■ **Vorgaben und Anforderungen**:
Schreibe aus den Einträgen unten alles von der Zeile mit „Task: Toggle 社長 X icon for 4. 評価・成績“ bis einschließlich der Zeile mit „Screen dimensions: 506x284 click(x=336, y=58)“ wortgetreu ab. Lass die Bilder in deiner Antwort weg.

Zeilen mit Zeigedaten

◇ ◇ ◇ ◇ ◇

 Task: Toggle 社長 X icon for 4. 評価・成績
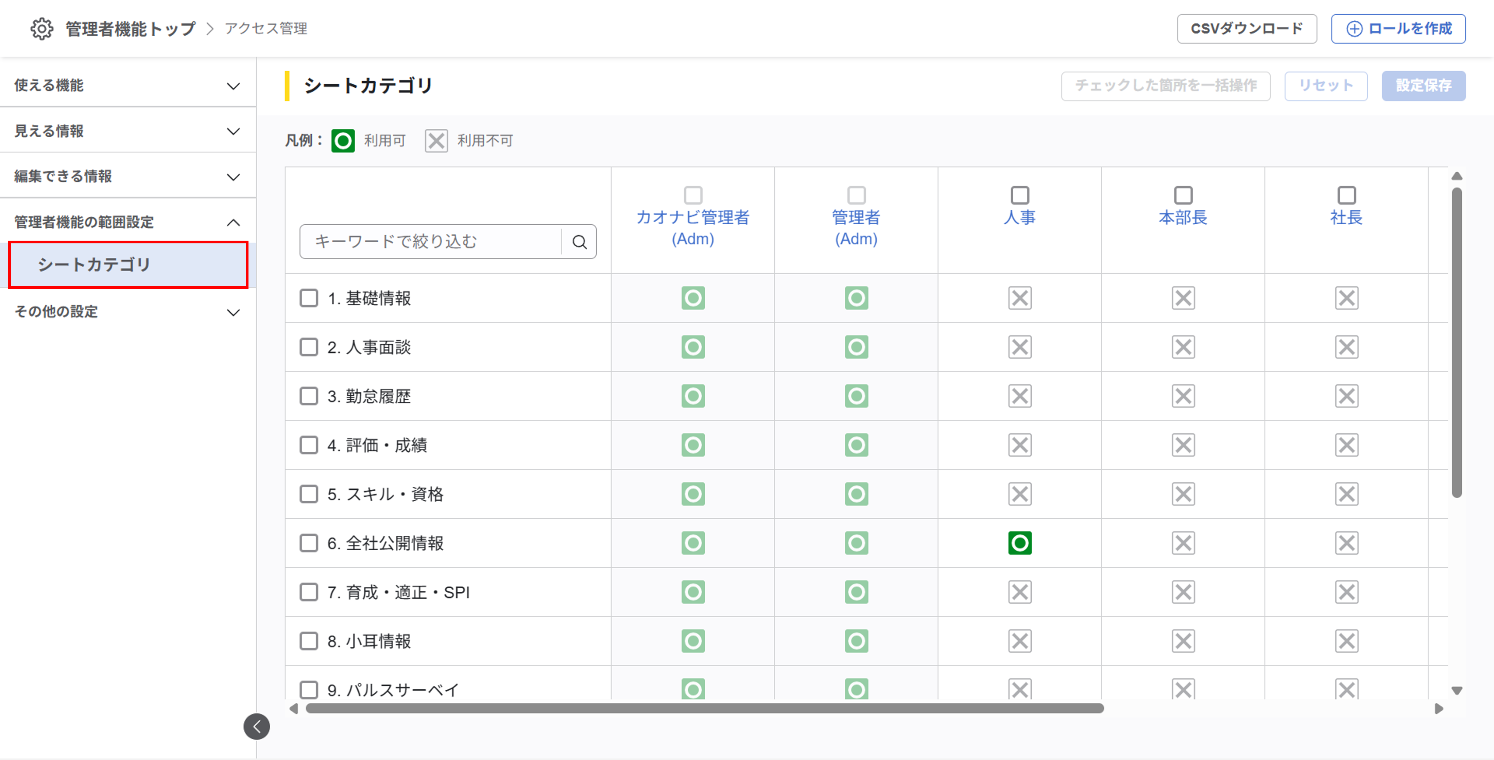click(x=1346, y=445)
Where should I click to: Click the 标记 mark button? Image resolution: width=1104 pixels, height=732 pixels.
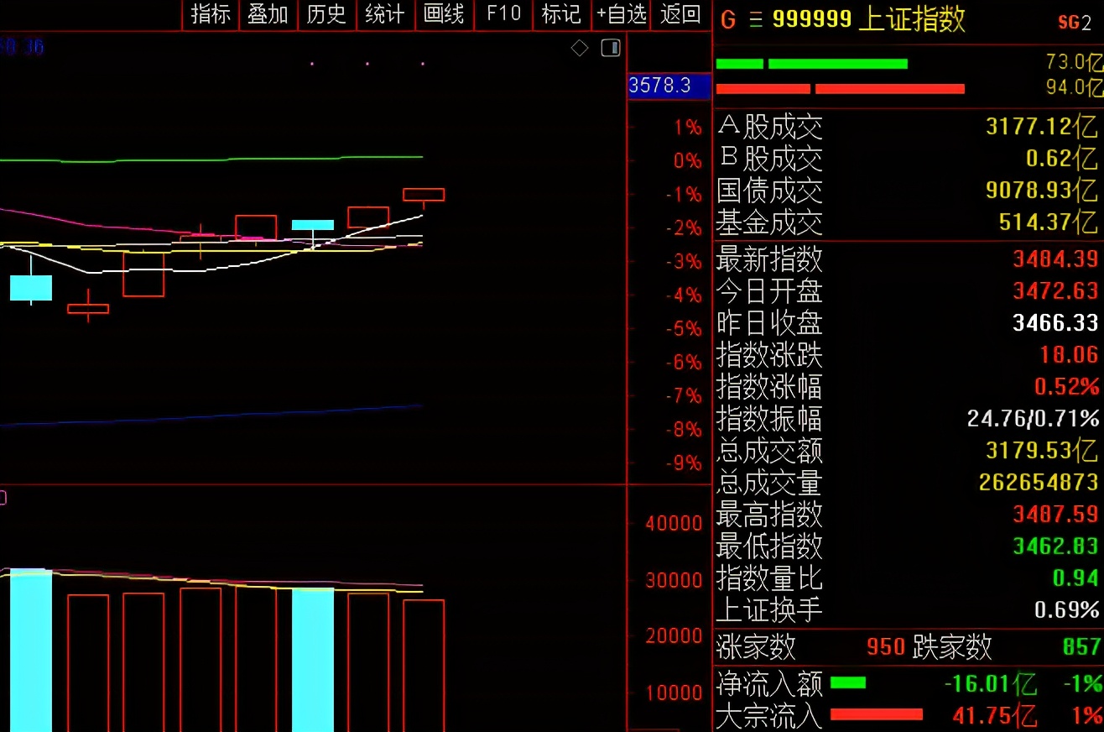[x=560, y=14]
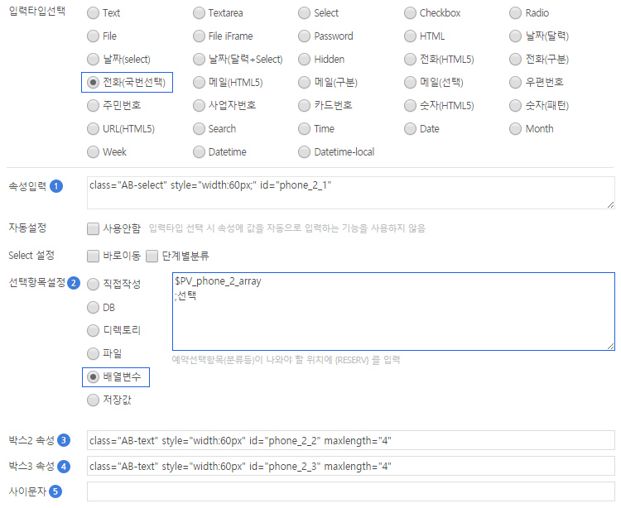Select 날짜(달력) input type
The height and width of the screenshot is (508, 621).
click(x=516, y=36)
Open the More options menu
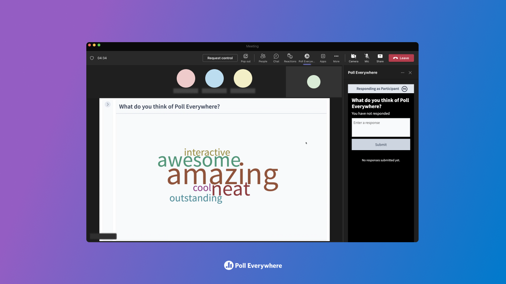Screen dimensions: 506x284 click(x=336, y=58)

◇ ◇ ◇ ◇ ◇

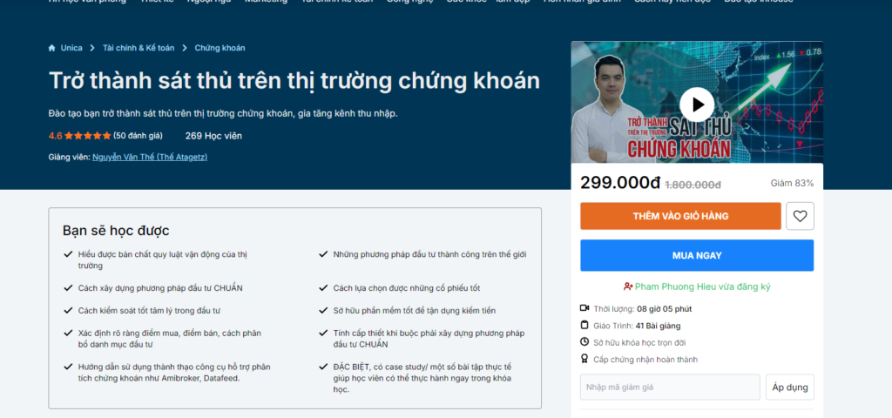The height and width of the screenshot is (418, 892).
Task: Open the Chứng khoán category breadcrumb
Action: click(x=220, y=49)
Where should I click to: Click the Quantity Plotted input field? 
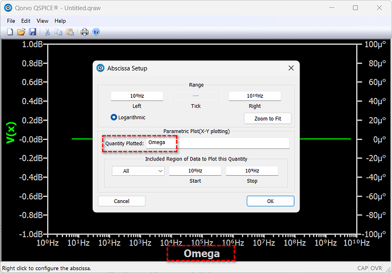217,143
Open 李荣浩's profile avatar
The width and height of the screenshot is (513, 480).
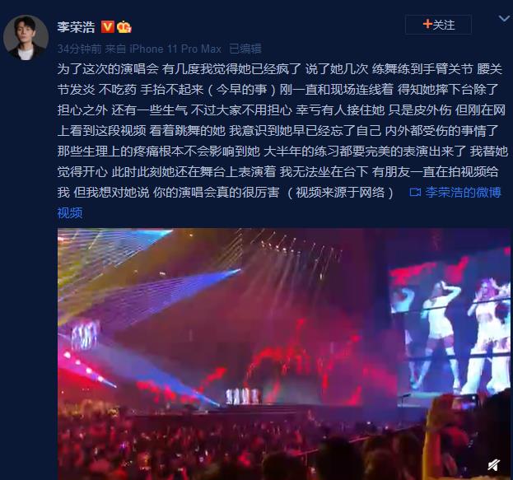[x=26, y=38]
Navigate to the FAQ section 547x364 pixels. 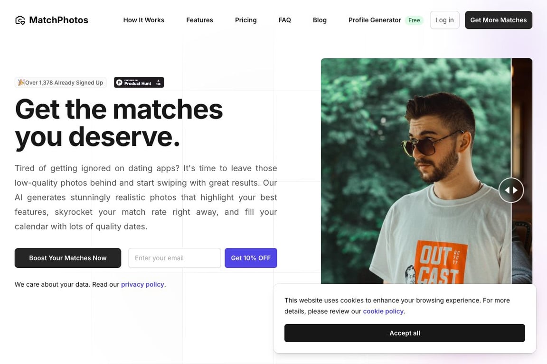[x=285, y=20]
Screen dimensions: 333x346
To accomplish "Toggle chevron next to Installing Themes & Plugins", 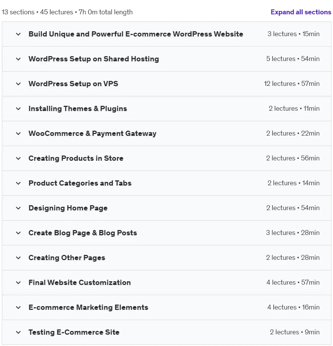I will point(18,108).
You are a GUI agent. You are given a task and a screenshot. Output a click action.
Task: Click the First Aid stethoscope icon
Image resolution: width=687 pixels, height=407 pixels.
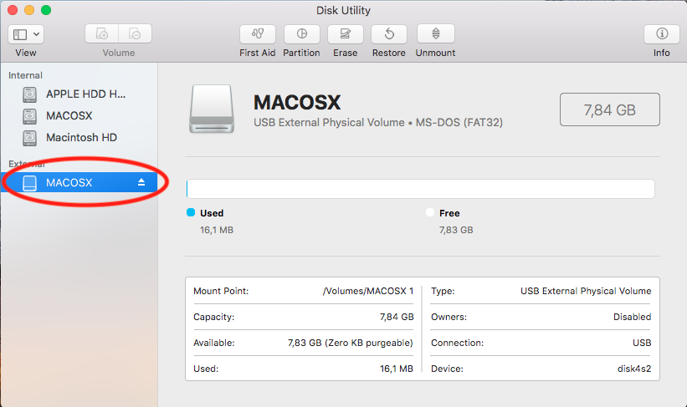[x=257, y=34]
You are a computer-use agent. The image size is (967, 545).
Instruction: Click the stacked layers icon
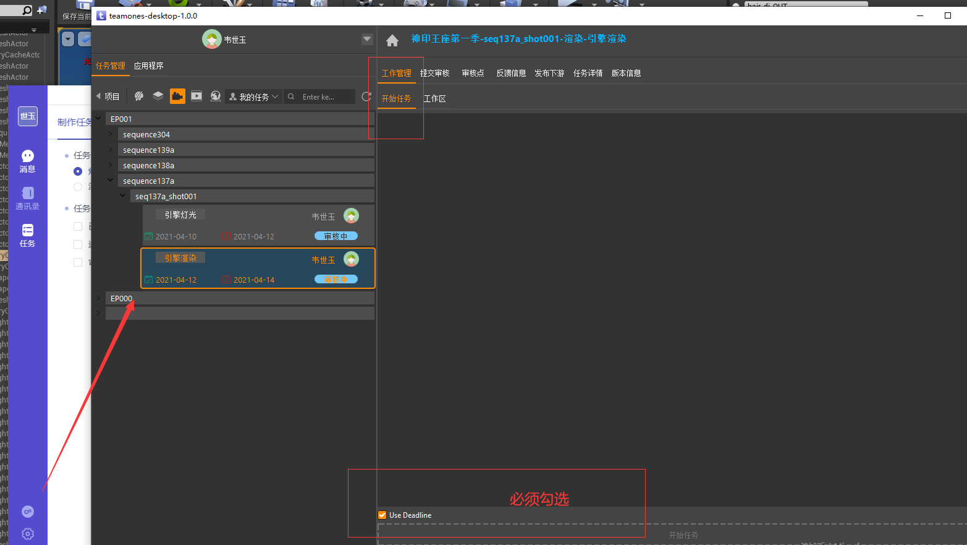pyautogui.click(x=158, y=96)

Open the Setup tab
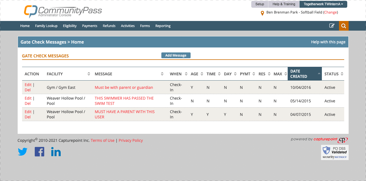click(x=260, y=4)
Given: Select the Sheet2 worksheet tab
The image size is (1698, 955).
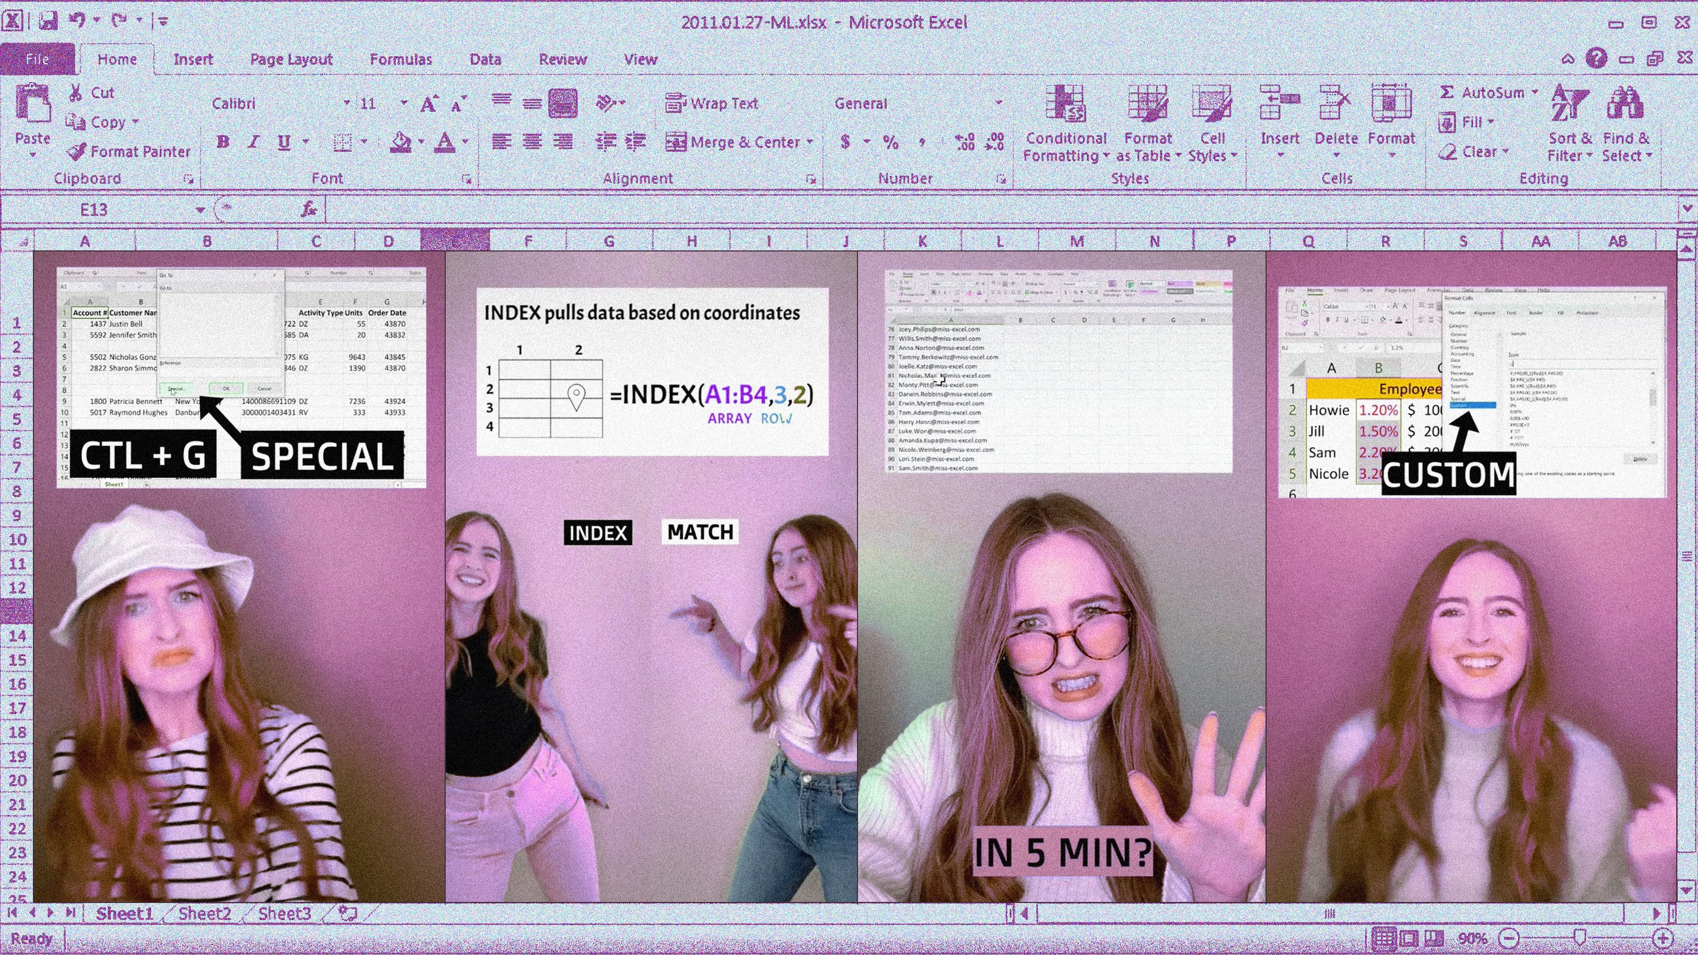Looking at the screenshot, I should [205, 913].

◇ ◇ ◇ ◇ ◇

■ **Vollständige Ausgabe**:
 Task: Toggle 社長 X icon for 4. 評価・成績
click(x=1346, y=445)
Where should I click to: Click the 标记 mark button? Image resolution: width=1104 pixels, height=732 pixels.
[x=560, y=14]
Select 날짜(달력) input type
The height and width of the screenshot is (508, 621).
click(x=516, y=36)
Open the More options menu
Screen dimensions: 506x284 click(x=336, y=58)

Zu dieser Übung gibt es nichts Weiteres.